En l’absence de pièces corroborant l’expertise amiable, le tribunal ne dispose pas des éléments techniques suffisants à la solution du litige. Dès lors il convient d’ordonner une mesure d’instruction, et, eu égard à la complexité de la question technique posée, il convient de recourir à une mesure d’expertise.
PAR CES MOTIFS
Le Tribunal statuant publiquement par jugement avant-dire droit, contradictoire et susceptible d’appel que sur autorisation de Madame la première présidente de la Cour d’appel d’Orléans ;
Ordonne une expertise et désigne,
[J] [N]
Expert en automobile
SAS CAR-E – [N] [J]
[Adresse 4] ,
[Localité 3]
Tél : [XXXXXXXX01] courriel : [Courriel 1]
Ou à défaut pour lui suppléer
M. [H] [O],
[Adresse 5],
[Localité 4],
Port. : 06.68.06.95.55 courriel: [Courriel 2]

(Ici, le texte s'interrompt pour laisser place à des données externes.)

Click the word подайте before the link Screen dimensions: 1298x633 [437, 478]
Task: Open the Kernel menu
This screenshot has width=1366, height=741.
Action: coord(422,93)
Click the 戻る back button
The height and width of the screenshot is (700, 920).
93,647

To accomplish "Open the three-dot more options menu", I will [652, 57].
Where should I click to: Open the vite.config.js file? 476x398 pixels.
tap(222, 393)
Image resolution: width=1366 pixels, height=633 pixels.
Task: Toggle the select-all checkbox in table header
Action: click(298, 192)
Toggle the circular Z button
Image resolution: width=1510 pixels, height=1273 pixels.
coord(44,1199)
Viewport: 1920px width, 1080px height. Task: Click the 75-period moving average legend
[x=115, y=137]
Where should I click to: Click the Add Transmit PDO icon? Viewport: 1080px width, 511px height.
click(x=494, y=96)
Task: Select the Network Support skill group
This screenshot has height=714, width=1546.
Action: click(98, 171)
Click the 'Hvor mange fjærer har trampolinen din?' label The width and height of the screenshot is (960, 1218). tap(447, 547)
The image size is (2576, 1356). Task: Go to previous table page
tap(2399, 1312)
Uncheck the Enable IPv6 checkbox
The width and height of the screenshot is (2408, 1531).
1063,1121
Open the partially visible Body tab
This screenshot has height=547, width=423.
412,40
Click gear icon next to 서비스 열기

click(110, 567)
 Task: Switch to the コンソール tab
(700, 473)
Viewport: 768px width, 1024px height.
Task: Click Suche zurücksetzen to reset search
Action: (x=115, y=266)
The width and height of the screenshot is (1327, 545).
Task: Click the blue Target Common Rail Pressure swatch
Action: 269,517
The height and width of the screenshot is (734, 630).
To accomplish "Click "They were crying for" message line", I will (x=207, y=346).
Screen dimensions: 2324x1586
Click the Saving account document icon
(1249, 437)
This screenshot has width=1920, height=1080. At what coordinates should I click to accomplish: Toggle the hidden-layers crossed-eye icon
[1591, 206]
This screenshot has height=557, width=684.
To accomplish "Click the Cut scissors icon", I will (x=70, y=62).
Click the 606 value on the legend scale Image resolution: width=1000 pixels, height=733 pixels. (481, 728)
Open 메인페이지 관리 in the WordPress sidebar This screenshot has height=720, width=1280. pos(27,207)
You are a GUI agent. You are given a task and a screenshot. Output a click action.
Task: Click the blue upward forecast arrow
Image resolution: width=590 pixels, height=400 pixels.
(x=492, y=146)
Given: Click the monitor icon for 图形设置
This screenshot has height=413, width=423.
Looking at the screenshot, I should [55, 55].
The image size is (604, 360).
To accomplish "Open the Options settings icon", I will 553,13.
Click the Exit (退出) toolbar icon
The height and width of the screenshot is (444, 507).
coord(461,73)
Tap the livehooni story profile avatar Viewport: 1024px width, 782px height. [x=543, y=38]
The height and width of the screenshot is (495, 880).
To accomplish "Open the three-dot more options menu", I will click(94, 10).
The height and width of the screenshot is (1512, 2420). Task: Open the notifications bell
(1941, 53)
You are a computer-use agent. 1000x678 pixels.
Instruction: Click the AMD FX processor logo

pour y procéder, lequel aura pour mission, après avoir pris connaissance du dossier, s’être fait remettre tous documents utiles et entendu les parties ainsi que tous sachants,
▸ procéder à l’examen du véhicule de marque CHEVROLET modèle CAMARO immatriculé [Immatriculation 1], objet du litige, les parties préalablement convoquées;
▸ dresser l’historique des réparations effectuées sur le véhicule sur la carrosserie et la peinture ;
décrire les défauts de carrosserie et de peinture dénoncés par M. [X] dans son assignation et les pièces qui y étaient jointes,
déterminer l’origine et la date d’apparition de ces désordres en préciser la gravité, en rechercher l’origine (malfaçons, non-façons, non conformités) : dire si ces désordres sont imputables à des manquements de la société BOST AUTOMOBILES aux règles de l’art à l’occasion des travaux ayant donné lieu aux factures n°20221211 du 28/12/202 et n°20221212 du 28/12/2022 ou à toute autre cause ;
▸ préciser si compte-tenu de l’état du véhicule au jour de la réparation facturée le 22 décembre 2022, la remise en état du véhicule nécessitait une restauration complète ou si la prestation effectivement facturée aurait dû être suffisante à mettre fin au désordre;
▸ préciser si les conditions de conservation ou d’entretien du véhicule après les réparations du 22 décembre 2022 ont pu contribuer à la survenance du dommage et si oui, dans quelle mesure ;
▸ indiquer les travaux nécessaires pour remédier aux désordres et aux dommages, en évaluer le coût et la durée,
▸ faire toutes les observations techniques utiles au règlement du litige,
Dit que l’expert adressera un pré-rapport aux parties avec un délai minimum de TROIS SEMAINES pour recevoir leurs dires ;
Dit que l’expert déposera son rapport écrit au greffe du tribunal judiciaire de Tours dans les six mois de sa saisine et en adressera à chacune des parties une copie accompagnée de sa demande de rémunération ;
Dit que M. [C] [X] versera au régisseur d’avances et de recettes du tribunal judiciaire de Tours une provision de 1500 euros à valoir sur la rémunération du technicien,et ce avant le 15 mai 2026, terme de rigueur ;
Dit que dans l’hypothèse où M. [C] [X] serait admis au bénéfice de l’aide juridictionnelle, la rémunération de l’expert sera avancée par le trésor public conformément à l’article 119 du décret du 19 décembre 1991 ;
Dit que l’expert pourra avoir recours pour l’intégralité des échanges contradictoires de l’expert avec les parties, le greffe et des parties entre elles, à la voie dématérialisée via l’outil OPALEXE, dans le cadre déterminé par l’article 748-1 à 748-7 du code de procédure civile et l’arrêté du 14 juin 2017 ;
Dit que l’exécution de la mesure d’instruction sera suivie par le juge du service du contrôle des expertises,
Dit qu’il sera sursis à statuer sur l’ensemble des demandes des parties jusqu’au dépôt du rapport d’expertise judiciaire ;
Dit que, conformément à l’article 379 du Code de procédure civile, l’instance sera poursuivie à l’initiative du tribunal ou de la partie la plus diligente après le dépôt du rapport d’expertise.
Réserve les dépens ;
Ainsi jugé et prononcé, les jours mois et an susvisés, par décision mise à disposition au greffe.